Brodies - tire tracks in snow or dirt.
Hierarchy - a group of officials arranged in order of rank.
Internecine - harmful to both sides in a conflict.
Kleptomania - an impulse to steal.
Osteology - study of bones and their structure.
Othello - a tragedy by Shakespeare.
Sacrosanct - very sacred, holy.
Mortify - to feel sorrow or vexation. To wit: "I feel so mortified."
One of the newspaper columnists used the words, "cognitive dissonance." It means an uncomfortable tension which comes from holding two conflicting thoughts in the mind at the same time.
Do you have good neighbors? I certainly do. When in a bit of distress, these good Samaritans were there to help: Alex and Peggy Fiedorczyk, Ron and JoAnn Sekersky and Dr. Hardev Parihar and family. I'm grateful!

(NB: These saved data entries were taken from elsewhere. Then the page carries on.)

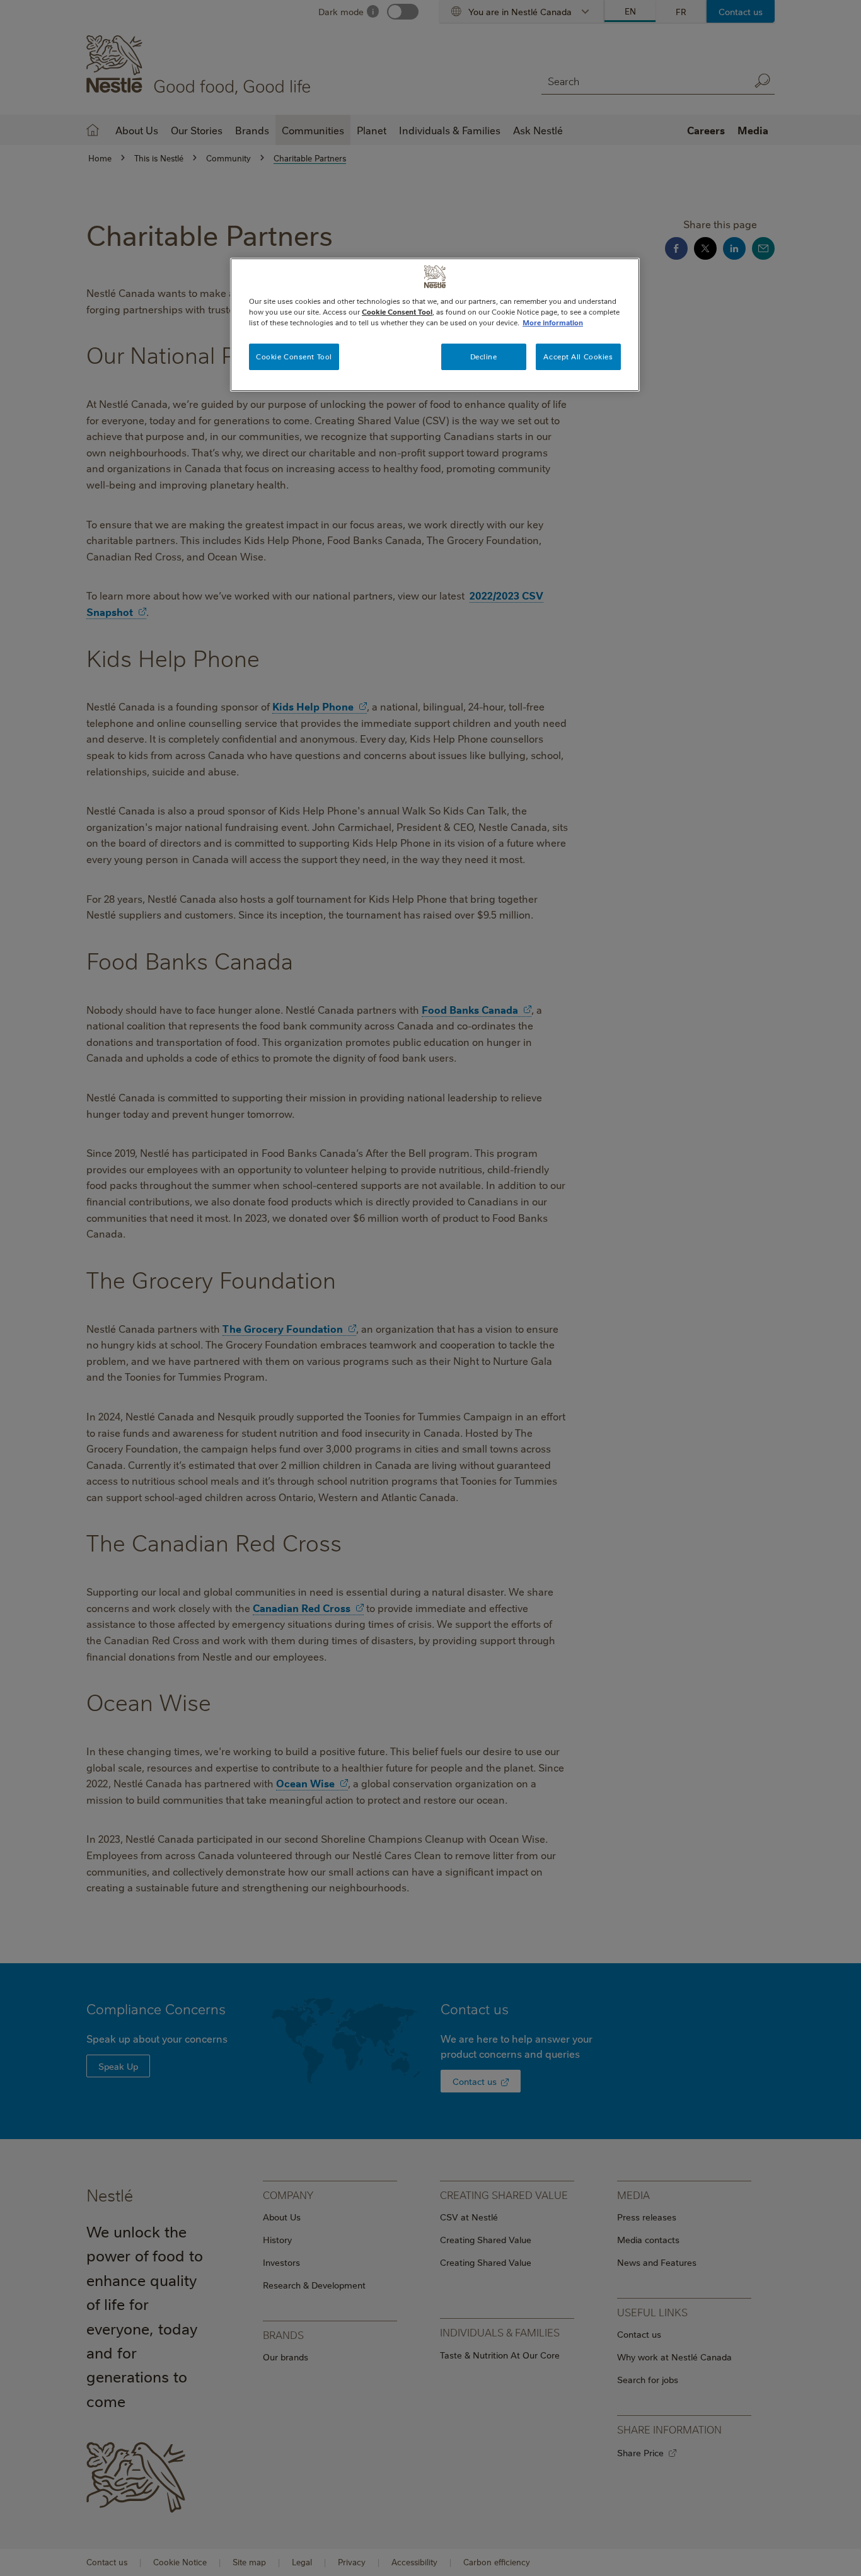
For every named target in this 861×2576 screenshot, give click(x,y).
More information (553, 322)
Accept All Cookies (578, 356)
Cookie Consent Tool (294, 356)
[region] (435, 325)
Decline (483, 356)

Weirton's Dewey Guida and his landmark restaurant, DeeJay's, are certainly exceptional. At lunch there the other day with a Pittsburgh business client, the gracious proprietor demonstrated his commitment (again) to charity by supplying some really nice gifts for the Weirton United Way's All Woman's Golf Tournament. Thank you, DG. You inspire us with your community spirit.
Dr. David L. Shroads, former Weirton resident, stopped by our office to say hello. He is a teacher at the U.S. Navy College submarine base in St. Mary's, Ga. David lives on Amelia Island in Florida.
Our readers likely have reached the level of maturity which qualifies them to relate to the following: (source: the web)
1962 - long hair, KEG, acid rock and Rolling Stones.
2012 - longing for hair, EKG, acid reflux and kidney stones.
Here are golf's truisms as sent to me by Rick Smith:
Never wash your ball on the tee of a water hole.
There is no such thing as a friendly wager.
It takes 17 holes to really get warmed up.
No golfer ever swung too slowly.
No golfer ever played too fast.
Any change works for three holes.
Bets lengthen putts and shorten drives.
The rake is always in the other trap.
The rough will be mowed tomorrow.
The ball always lands where the pin was yesterday.
The nearest sprinkler head is always blank.
If there are only two people in the locker room, they will have adjacent lockers.
Overheard: "I was a gifted student. In high school, if I got anything higher than a C, it was a gift."